In 1980 a string quartet was performed at the Cabrillo Festival. The next day, Laurie Anderson offered the work as a proof of music's unique emotional impact: you see very few people crying in art museums, she said. "Lou Harrison's piece, you feel it, you really feel it, and it's a physical sensation and intellectual all at once," she told Ear West.
In 1984, The Village Voice, reviewing his Double Concerto for Violin and Cello with Javanese Gamelan (1982) called him "one of the best and most neglected composers alive,"21 saying that he wrote pieces "with a joyful heart" in which ideas from separate cultures have become indistinguishable.
The use of transethnic materials--linking him to Cowell and Cage--separated him from American composers like Elliot Carter, Wallingford Riegger and Walter Piston: Musical America, reviewing a 1985 performance of his music by Continuum, a distinguished New York contemporary music ensemble co-directed by Mills graduate Cheryl (Stern) Seltzer, said he represented a California School which was "a far cry" from "East Coast academic rigidity."
The categorization seemed obsolete.

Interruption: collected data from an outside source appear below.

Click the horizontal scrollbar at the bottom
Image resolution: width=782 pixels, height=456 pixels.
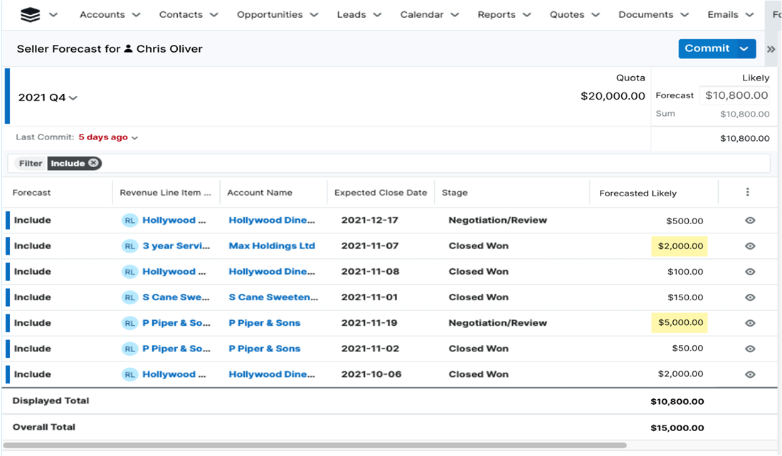tap(313, 445)
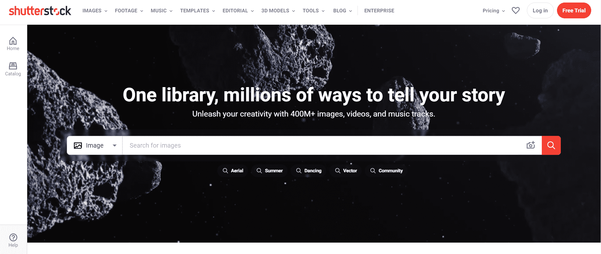601x254 pixels.
Task: Expand the Pricing dropdown
Action: click(x=494, y=11)
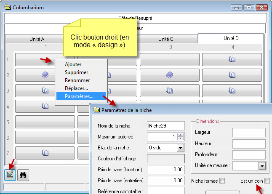Enable the Niche fermée checkbox
The height and width of the screenshot is (194, 272).
coord(222,181)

A parochial California style (or Bay Area one) had ceased to exist at least a generation before: extended by Cage's post-percussion methods and minimalism and put to use by Stockhausen, Berio, the Englishman Cornelius Cardew, the Japanese Toshiro Mayuzumi, and the Beatles, the "school" created by the interaction of the Mills Dance Department and Cowell, Cage and Harrison in the years between 1936 and 1941 had become--by the late sixties certainly--the leading new music style in the world.
Harrison himself had once described a type of music written by him as being in a Californian or Mission style. But, by doing so, he was pointing out his use of actual Spanish or American Indian influences. One such piece--Sonata No 2 from Six Sonatas for cembalo--is included in the Music from Mills recordings released in 1986.
A collection of poems and drawings entitled Joys and Perplexities, dedicated to Robert Hughes and introduced by Charles Shere, was published by the Jargon Society at the University of California Santa Cruz in 1992. A book called Lou Harrison's Musical Primer was issued (in both English and Japanese) in 1971. The calligraphy used by it (and by his letters and manuscripts) provided the design for a series of computer fonts made available in the early nineties.
A bust of Lou Harrison on display in the Mills Concert Hall. Other works of art commemorating members of the music faculty on exhibit in the Hall's foyer include a bust and painting of Darius Milhaud. The painting (by Daniel Milhaud, the composer's son) was commissioned by pianist Agnes Albert, a long-time College trustee.